Une autre catégorie d’espace, moins souvent évoquée, s’inscrit dans cette même logique : le territoire qui côtoie nos infrastructures de transport et d’eau. Les accotements et remblais d'autoroutes, les voies ferrées et les tranchées, les murs antibruit, les faces des digues anti-inondation, les berges des canaux, les pistes cyclables et les emprises techniques-de-bordent presque toutes les lignes routières et ferroviaires du continent. Le secteur est encore en train de se choisir un nom : infrastructure-PV intégrée (IIPV) dans la littérature de recherche, "PV linéaire" pour sa géométrie, ou plus clairement, autoroutes solaires, voies ferrées solaires et canal-solaire au sommet dans la presse. La logique est cependant familière. Ce terrain est déjà aménagé, déjà contrôlé par un organisme public ou un concessionnaire, et remplit déjà une fonction première. Ajouter de la génération à cela tout en préservant les corridors naturels et réensauvages tend à soulever beaucoup moins d’objections. Il ne s’agit pas d’un nouveau type de terrain, mais d’une nouvelle relation avec le terrain sur lequel nous avons déjà construit.
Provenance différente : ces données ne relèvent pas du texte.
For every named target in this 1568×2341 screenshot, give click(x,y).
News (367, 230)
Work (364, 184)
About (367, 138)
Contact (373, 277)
Dimensionner le prix européen
Le potentiel est tout sauf marginal. Dans une évaluation paneuropéenne, le Centre commun de recherche de la Commission européenne estime que l'application du photovoltaïque sur les toits, les réservoirs et les infrastructures routières et ferroviaires pourrait dépasser 1 TW de capacité installée, bien au-delà de l'objectif de l'UE pour 2030. La part linéaire-des infrastructures est particulièrement frappante : cette étude estime le potentiel brut du photovoltaïque vertical le long des routes et des voies ferrées de l'UE à 403 GW, soit environ 50 % de l'objectif de 2030. L'analyse révèle également que le déploiement à grande échelle de panneaux photovoltaïques bifaces verticaux est-ouest augmenterait la valeur marchande de la production solaire et freinerait la cannibalisation des prix à midi qui érode de plus en plus les revenus des panneaux conventionnels orientés au sud-. Bien qu’il s’agisse de potentiels techniques plutôt que de prévisions de marché, même une fraction du potentiel serait significative.
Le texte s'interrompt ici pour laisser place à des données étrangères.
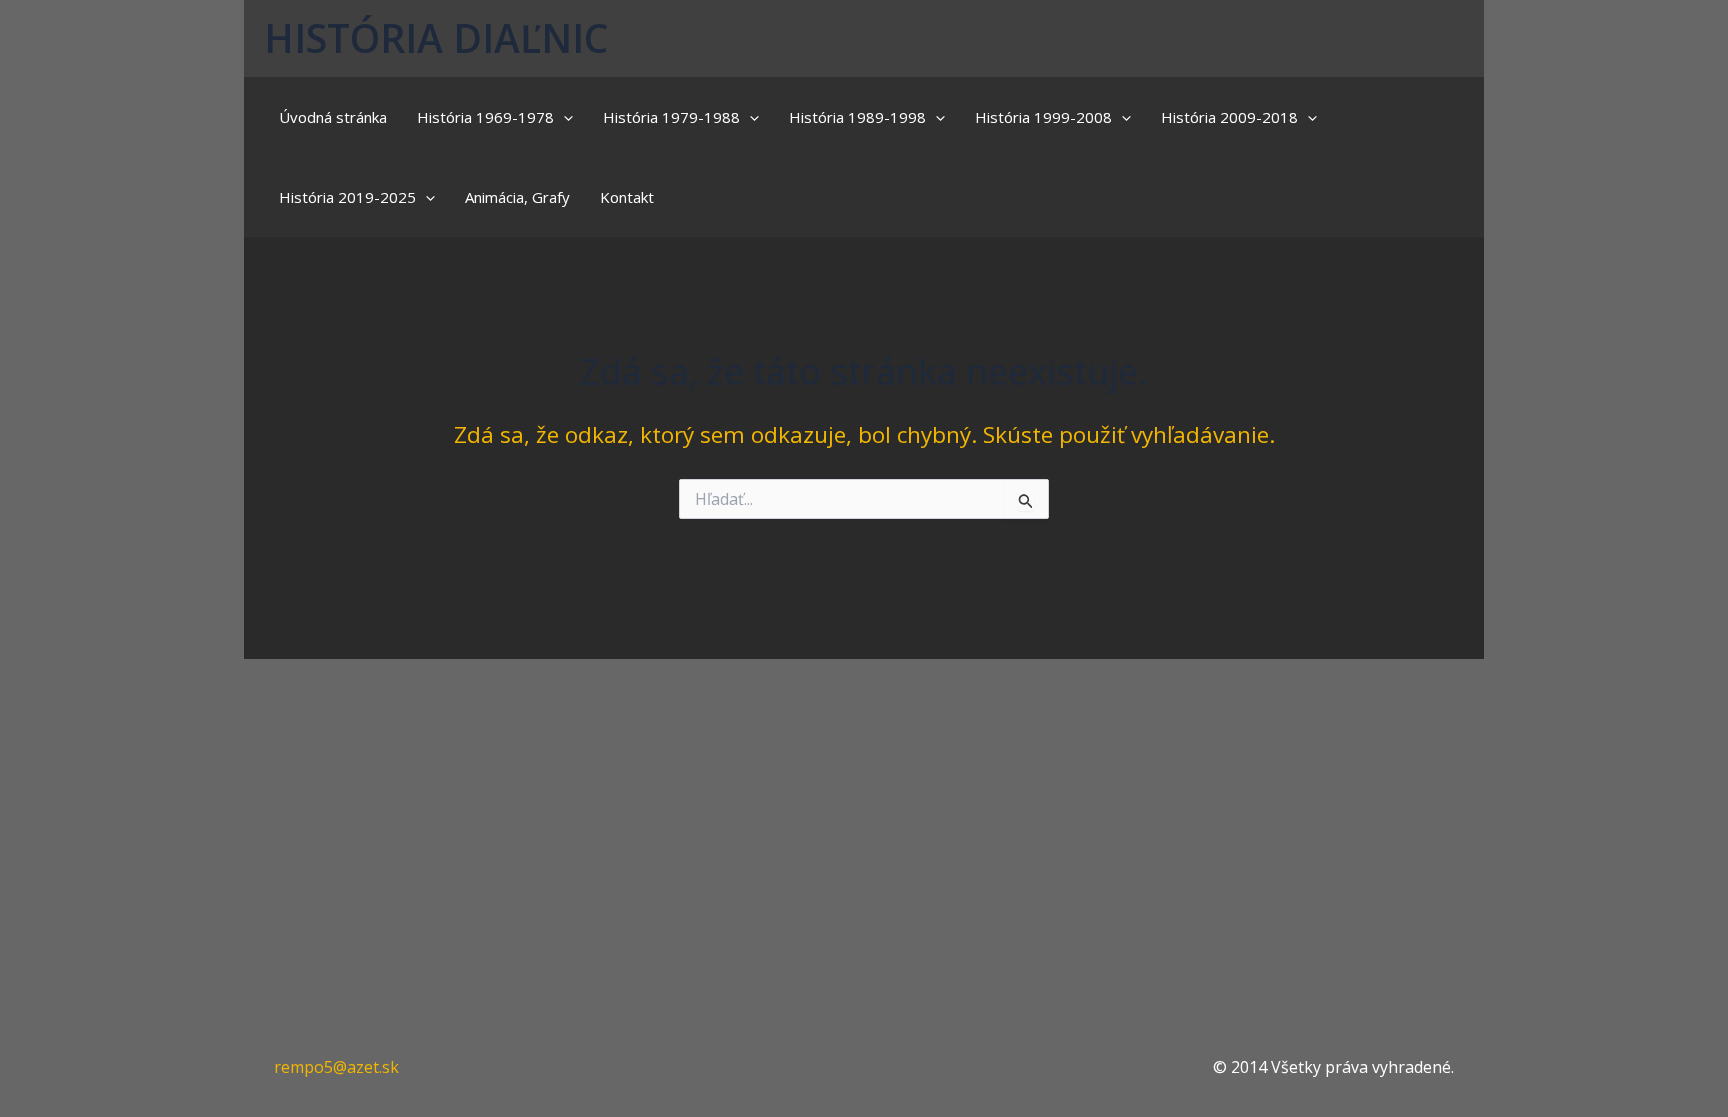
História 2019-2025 (347, 197)
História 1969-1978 (485, 117)
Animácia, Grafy (517, 197)
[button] (563, 117)
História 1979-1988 (671, 117)
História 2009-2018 (1229, 117)
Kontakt (627, 197)
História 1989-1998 (857, 117)
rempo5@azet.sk (336, 1067)
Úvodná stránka (333, 117)
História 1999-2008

En prenant une densité de puissance linéaire réaliste comprise entre environ 0,3 MW par kilomètre pour une seule rangée de modules bifaciaux verticaux et plus de 2 MW par kilomètre pour des systèmes plus larges, les ordres de grandeur s'additionnent rapidement une fois appliqués à des dizaines de milliers de kilomètres de corridors d'infrastructure.
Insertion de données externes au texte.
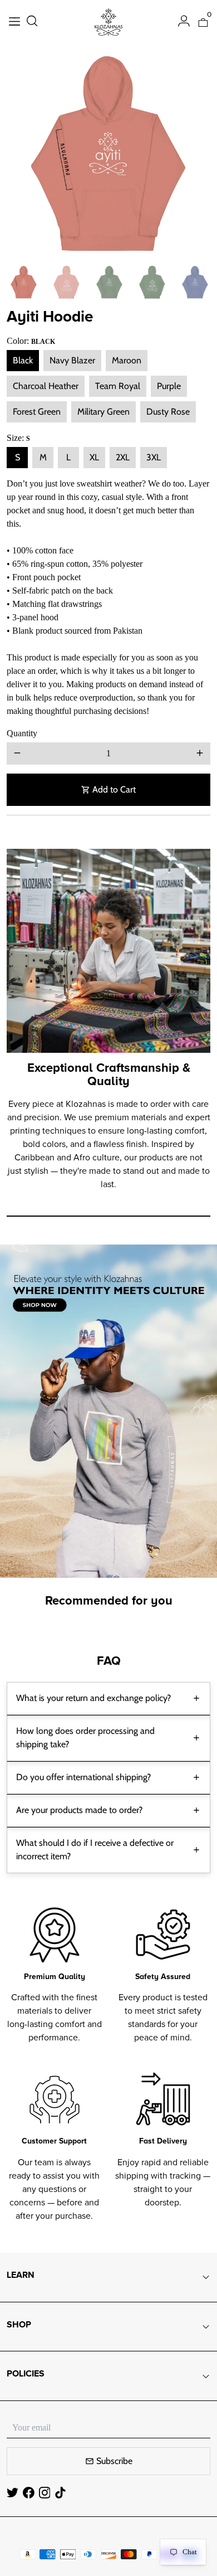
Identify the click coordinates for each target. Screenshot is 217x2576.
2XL (123, 457)
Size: (18, 438)
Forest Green (37, 411)
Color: (31, 341)
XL (94, 457)
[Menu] (14, 22)
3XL (153, 457)
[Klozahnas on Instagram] (45, 2492)
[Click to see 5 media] (195, 282)
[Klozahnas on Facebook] (28, 2492)
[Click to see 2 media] (66, 282)
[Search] (32, 22)
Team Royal (117, 386)
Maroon (126, 360)
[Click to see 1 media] (24, 282)
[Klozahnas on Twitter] (12, 2492)
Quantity (22, 733)
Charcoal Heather (45, 386)
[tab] (108, 1698)
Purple (169, 386)
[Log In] (184, 22)
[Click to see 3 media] (109, 282)
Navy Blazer (72, 360)
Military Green (103, 411)
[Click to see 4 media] (152, 282)
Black (23, 360)
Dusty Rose (168, 411)
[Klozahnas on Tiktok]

De plus, l’opportunité s’étend au-delà de la terre. Bon nombre de ces infrastructures (autoroutes, chemins de fer, canaux) consomment déjà de l’électricité ou sont adjacentes aux connexions au réseau existantes. Cette proximité transforme un argument-d'utilisation des terres en un argument-de système énergétique : la production située sur une infrastructure peut alimenter directement une charge locale ou un point de connexion existant, réduisant ainsi le risque de réduction et atténuant le défi d'intégration au réseau-qui contraint tant de projets solaires conventionnels.
Ce que le monde construit déjà
La Chine a progressé le plus rapidement et de loin à la plus grande échelle, en développant un marché photovoltaïque lié aux transports-sans équivalent ailleurs. L'énergie solaire reliée aux autoroutes a atteint environ 1,7 GW à la fin de 2024, et l'Académie chinoise des sciences des transports estime le potentiel routier à près de 944 GW. Plusieurs provinces développent désormais des zones de desserte routière proches de-zéro-carbone. Le corridor phare Jinan-Weifang, par exemple, transporte 68 MW, générant environ 68 GWh par an selon son opérateur.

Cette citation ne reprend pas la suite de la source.